[ofw] patch: Fix a race in the cl_timer code that caused deadlocks in opensm

Tue Jun 22 09:03:56 PDT 2010

Hi Sean,

The patch that I have proposed was meant to be relatively simple and also not to require changes to the code of the calling entities.
The main problem with the current implementation is that it is using windows timers => more than one thread can be used. This is good for performance bad makes the code more complex. Opensm is also calling start_timer from the callback (I did not want to change that). In the current implementation the start also calls stop which is where the problem starts.

Moving to a single thread callback can probably make our lives simpler (see the Linux implementation of the cl_timer).

Again, I wanted to make the change simpler.

See also bellow.

Thanks
Tzachi

> -----Original Message-----
> From: Hefty, Sean [mailto:sean.hefty at intel.com]
> Sent: Tuesday, June 22, 2010 6:45 PM
> To: Tzachi Dar; ofw at lists.openfabrics.org
> Cc: Yevgeny Kliteynik
> Subject: RE: [ofw] patch: Fix a race in the cl_timer code that caused
> deadlocks in opensm
> 
> > This should promise that if a callback is running, p_timer->thread_id
> will
> > have the thread_id of the running thread.
> >
> > This field is later used when cl_timer_stop() is being called in
> order to
> > prevent deadlocks. (please note that cl_timer_stop() is being called
> from
> > cl_timer_start(). Please also note that the deadlock happens if the
> caller
> > of cl_stop() is actually executing in the context of the call back
> itself).
> 
> I was just looking at the cl_timer code yesterday for this exact same
> reason.  Good catch.
> 
> Maybe this should be rethought entirely and simply not allow certain
> timer manipulation from the callback, or require the caller to provide
> the synchronization.  The callback can return a value to indicate if
> the timer should stop.
> 
This changes require changes to opensm, that I didn't want to do.
> Also, are we sure that the kernel doesn't have the same problem?

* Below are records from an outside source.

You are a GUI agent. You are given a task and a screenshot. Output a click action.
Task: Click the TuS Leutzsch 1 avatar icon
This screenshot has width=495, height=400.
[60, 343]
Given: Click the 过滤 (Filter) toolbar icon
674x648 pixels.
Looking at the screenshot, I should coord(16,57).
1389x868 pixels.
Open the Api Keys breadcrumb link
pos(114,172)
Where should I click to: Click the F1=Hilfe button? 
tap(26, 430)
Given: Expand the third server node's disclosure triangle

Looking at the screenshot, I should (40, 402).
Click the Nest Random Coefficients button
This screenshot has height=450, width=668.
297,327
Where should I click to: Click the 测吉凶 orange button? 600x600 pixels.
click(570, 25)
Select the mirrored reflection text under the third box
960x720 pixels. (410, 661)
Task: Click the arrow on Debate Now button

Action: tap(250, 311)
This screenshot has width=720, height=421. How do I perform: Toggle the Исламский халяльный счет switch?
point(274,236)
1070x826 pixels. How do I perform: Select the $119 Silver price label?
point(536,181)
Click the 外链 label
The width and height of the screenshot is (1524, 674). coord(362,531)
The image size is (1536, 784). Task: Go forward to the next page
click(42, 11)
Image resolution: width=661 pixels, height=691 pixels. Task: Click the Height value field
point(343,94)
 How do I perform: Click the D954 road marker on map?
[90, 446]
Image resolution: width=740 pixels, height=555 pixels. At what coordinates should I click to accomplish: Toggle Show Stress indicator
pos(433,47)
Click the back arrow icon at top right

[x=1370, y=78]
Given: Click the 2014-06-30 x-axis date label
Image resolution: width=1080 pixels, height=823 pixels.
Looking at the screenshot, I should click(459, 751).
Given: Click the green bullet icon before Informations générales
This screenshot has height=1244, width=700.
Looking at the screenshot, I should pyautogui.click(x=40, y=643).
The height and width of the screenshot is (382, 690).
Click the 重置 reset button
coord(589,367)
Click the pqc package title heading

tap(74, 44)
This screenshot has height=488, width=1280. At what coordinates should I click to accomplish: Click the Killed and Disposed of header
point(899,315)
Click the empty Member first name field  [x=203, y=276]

I didn't look at the kernel code. It is very different in nature, and probably has it's limitations as well.

[Tzachi Dar] 
> > The fix itself is to sync the start and stop calls and now only one
> > callback will be running (actually, there is one exception to this
> code: if
> > from the callback, a new timer is started, the new callback might be
> > running on the same time, but: (1) stop has already being called. (2)
> the
> > p_timer->thread_id is not being touched after the callback.
> 
> A single timer allows multiple, simultaneous callbacks?  If so, this
> seems wrong.

Indeed wrong, but I believe that currently opensm can live with this since it is using it's own locks. 

> 
> >  static void CALLBACK
> >
> >  __timer_callback(
> >
> >                 IN cl_timer_t* const p_timer,
> >
> >                 IN BOOLEAN timer_signalled )
> >
> >  {
> >
> >                 /* timer_signalled is always TRUE, and has no value.
> */
> >
> > +
> >
> > +             DWORD thread_id = GetCurrentThreadId();
> >
> >                 CL_ASSERT( timer_signalled );
> >
> > +
> >
> >                 UNUSED_PARAM( timer_signalled );
> >
> >
> >
> > +             CL_ASSERT(thread_id!=0);
> >
> > +
> >
> >                 p_timer->timeout_time = 0;
> >
> > -              p_timer->thread_id = GetCurrentThreadId();
> >
> > +             p_timer->thread_id = thread_id;
> >
> 
> In a free build, I would fully expect the compiler to optimize the
> local variable thread_id away.
> 
This is true, but in a checked build you can see the history in the debugger (it helps to find the bug)